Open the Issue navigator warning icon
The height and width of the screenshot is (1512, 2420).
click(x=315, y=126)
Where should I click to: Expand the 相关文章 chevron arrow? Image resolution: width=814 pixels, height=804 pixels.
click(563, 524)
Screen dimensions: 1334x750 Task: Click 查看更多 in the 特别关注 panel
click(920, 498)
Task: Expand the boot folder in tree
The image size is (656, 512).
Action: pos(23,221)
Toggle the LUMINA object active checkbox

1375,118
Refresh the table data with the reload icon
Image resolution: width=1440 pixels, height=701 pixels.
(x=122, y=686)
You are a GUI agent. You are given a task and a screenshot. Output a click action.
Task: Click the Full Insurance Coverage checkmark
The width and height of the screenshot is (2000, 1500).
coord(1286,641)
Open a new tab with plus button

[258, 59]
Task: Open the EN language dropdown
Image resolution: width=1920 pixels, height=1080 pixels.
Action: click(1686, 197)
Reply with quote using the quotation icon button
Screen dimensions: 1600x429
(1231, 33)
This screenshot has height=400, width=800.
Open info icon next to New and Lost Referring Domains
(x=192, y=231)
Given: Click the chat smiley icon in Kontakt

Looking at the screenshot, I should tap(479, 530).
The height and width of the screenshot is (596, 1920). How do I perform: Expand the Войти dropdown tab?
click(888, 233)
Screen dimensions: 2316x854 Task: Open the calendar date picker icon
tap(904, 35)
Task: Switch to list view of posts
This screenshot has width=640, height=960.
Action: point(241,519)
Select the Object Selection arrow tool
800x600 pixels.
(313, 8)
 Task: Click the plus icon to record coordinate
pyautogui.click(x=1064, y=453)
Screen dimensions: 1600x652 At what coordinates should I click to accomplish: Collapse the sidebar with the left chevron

▸ **Work to be completed**: Copy all the entries above line for line, without changing a single character.

▸ **Reply to the exercise**:
Open the Issue navigator warning icon
The height and width of the screenshot is (1512, 2420).
click(x=315, y=126)
Where should I click to: Expand the 相关文章 chevron arrow? Image resolution: width=814 pixels, height=804 pixels.
click(563, 524)
Screen dimensions: 1334x750 Task: Click 查看更多 in the 特别关注 panel
click(920, 498)
Task: Expand the boot folder in tree
The image size is (656, 512).
Action: pos(23,221)
Toggle the LUMINA object active checkbox

1375,118
Refresh the table data with the reload icon
Image resolution: width=1440 pixels, height=701 pixels.
(x=122, y=686)
You are a GUI agent. You are given a task and a screenshot. Output a click action.
Task: Click the Full Insurance Coverage checkmark
The width and height of the screenshot is (2000, 1500).
coord(1286,641)
Open a new tab with plus button

[258, 59]
Task: Open the EN language dropdown
Image resolution: width=1920 pixels, height=1080 pixels.
Action: click(1686, 197)
Reply with quote using the quotation icon button
Screen dimensions: 1600x429
(1231, 33)
This screenshot has height=400, width=800.
Open info icon next to New and Lost Referring Domains
(x=192, y=231)
Given: Click the chat smiley icon in Kontakt

Looking at the screenshot, I should tap(479, 530).
The height and width of the screenshot is (596, 1920). How do I perform: Expand the Войти dropdown tab?
click(888, 233)
Screen dimensions: 2316x854 Task: Open the calendar date picker icon
tap(904, 35)
Task: Switch to list view of posts
This screenshot has width=640, height=960.
Action: point(241,519)
Select the Object Selection arrow tool
800x600 pixels.
(313, 8)
 Task: Click the plus icon to record coordinate
pyautogui.click(x=1064, y=453)
Screen dimensions: 1600x652 At what coordinates should I click to accomplish: Collapse the sidebar with the left chevron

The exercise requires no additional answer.